Companies, businesses and organizations come in all shapes and sizes. From massive corporations with international offices to medium-sized companies with a few hundred employees to small businesses with less than 25 people...the organizational structure, culture and philosophy is as important to success as the quality of products and services.
Though size was once considered a sign of prosperity and stability for an organization, today it has become a liability. Downsizing to a "lean and mean" model has become the necessity. We have seen giant corporations slashing thousands of jobs in an effort to be more competitive. Layers of middle management have been removed to bring decision-making closer to the worker.
What does this mean to the employee? The people who do the work and deal with the customer every day are more involved in the day-to-day operation. Workers are taking more responsibility for their organization's success.
This may reap positive results because it allows employees to develop and stretch their abilities more fully. It can also be uncomfortable for the employee. If you work for a large organization and believe it is your "security blanket," you may have already found out that your blanket has been thrown off. Now is a good time to look at the big picture of your organization.
Prepare yourself by being actively involved in the operation and day-to-day decision-making. This kind of thinking may save your job when management decides to eliminate people who need too much supervision. Consider the following suggestions for creating greater job security in a large- or medium-sized organization.
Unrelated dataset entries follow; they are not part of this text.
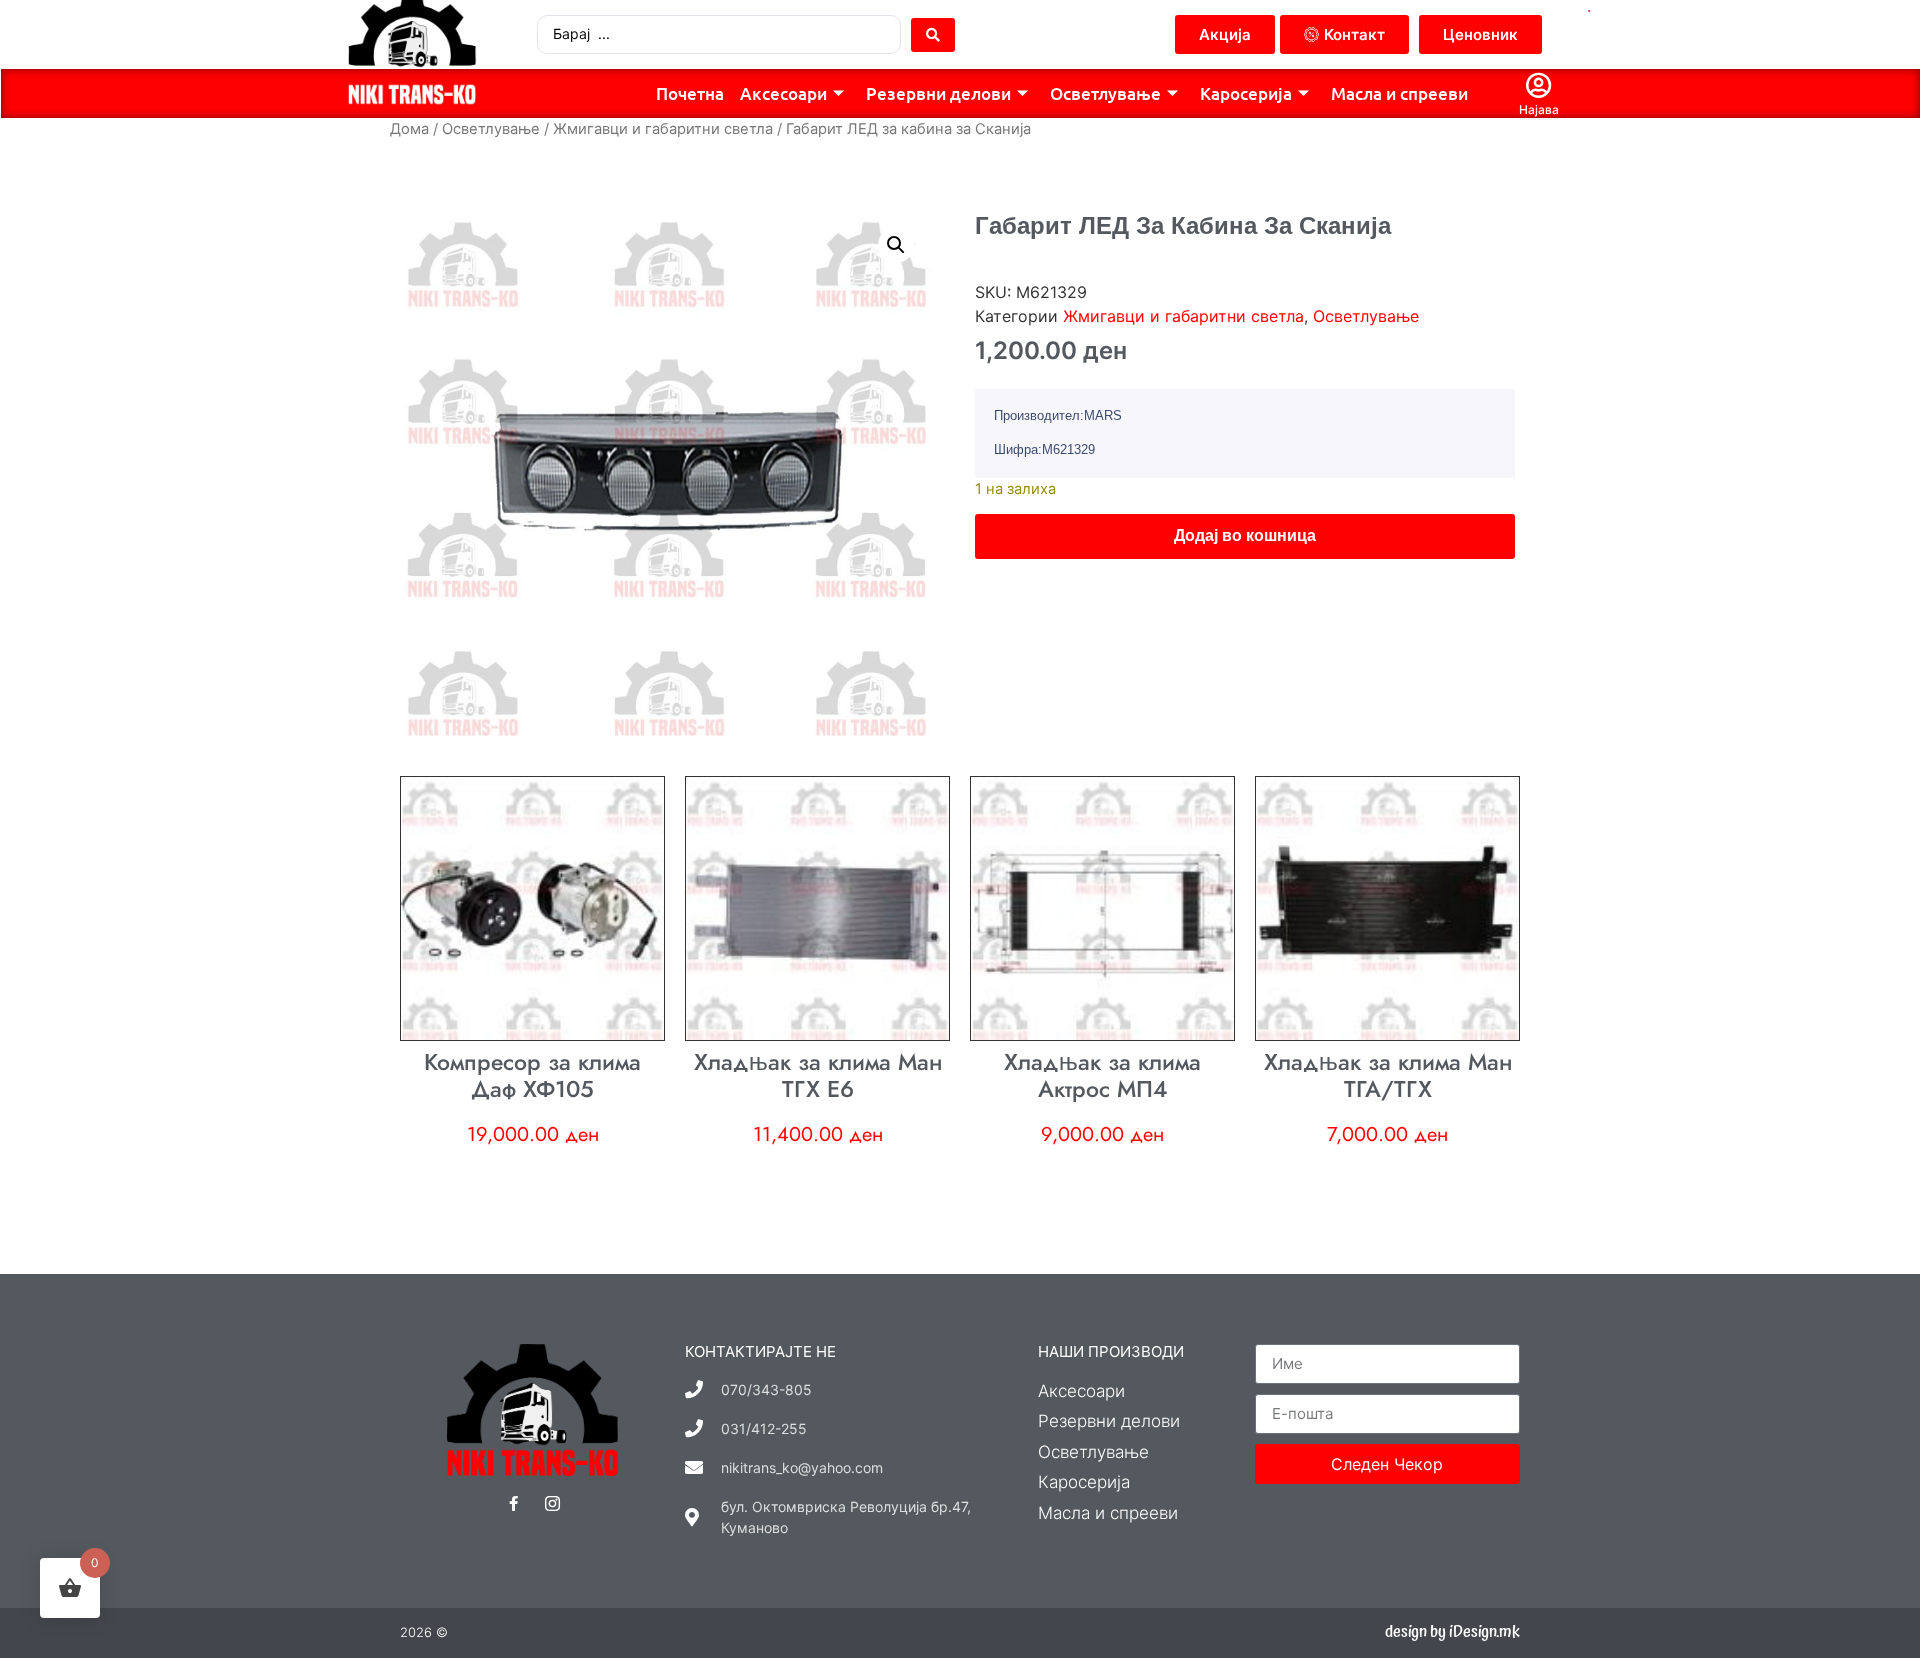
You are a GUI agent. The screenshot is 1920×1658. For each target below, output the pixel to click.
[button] (896, 245)
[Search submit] (933, 35)
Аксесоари (783, 93)
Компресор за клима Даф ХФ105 (532, 1076)
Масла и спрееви (1399, 93)
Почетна (690, 93)
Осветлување (1105, 93)
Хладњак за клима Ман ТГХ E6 (818, 1076)
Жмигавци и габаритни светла (663, 129)
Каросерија (1246, 93)
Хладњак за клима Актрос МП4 (1102, 1076)
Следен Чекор (1387, 1464)
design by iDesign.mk (1452, 1632)
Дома (409, 129)
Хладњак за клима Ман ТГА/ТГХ (1388, 1076)
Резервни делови (938, 93)
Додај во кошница (1245, 535)
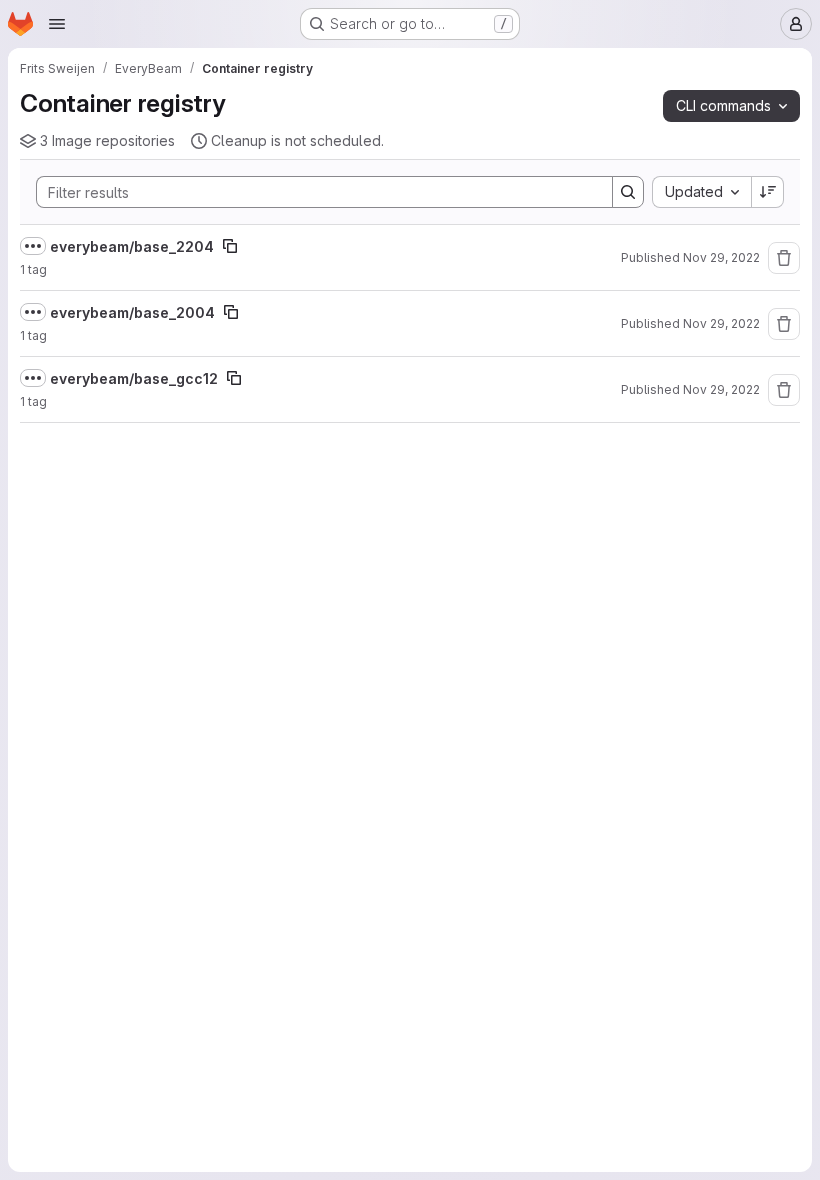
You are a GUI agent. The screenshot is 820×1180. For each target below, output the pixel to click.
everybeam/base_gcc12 (134, 378)
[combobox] (701, 192)
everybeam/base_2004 (132, 312)
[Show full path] (33, 246)
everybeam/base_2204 (132, 246)
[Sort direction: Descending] (768, 192)
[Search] (628, 192)
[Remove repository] (784, 258)
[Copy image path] (230, 246)
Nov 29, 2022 (721, 257)
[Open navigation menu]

1. Always be aware of the Big Picture. How does your position fit into the overall operations of your organization? Is your function in the company's organizational chart? Is your job necessary? Can you see the direct impact of your job on the final product or income of the company? What is the history of your position? What happened to the person who had your job before you? Do you have the necessary skills to be promoted?
2. Know how necessary your job is to the Big Picture. Does your position involve a level of responsibility that could easily be taken on by some other position? If so, begin to look for ways to increase the value and uniqueness of what you do.
3. Learn as much as you can about the positions around you, below you and above you.
4. Explore ways to create a "new" position for yourself. Learning new skills, discovering new services, creating new programs or products or finding new ways to solve old problems can lead to a whole new set of responsibilities. Make yourself indispensable. You may even receive a promotion!
Never "settle" or become complacent. That doesn't mean you should live in constant fear of losing your job. But you will be ensuring a much more secure future when you increase your value to the organization.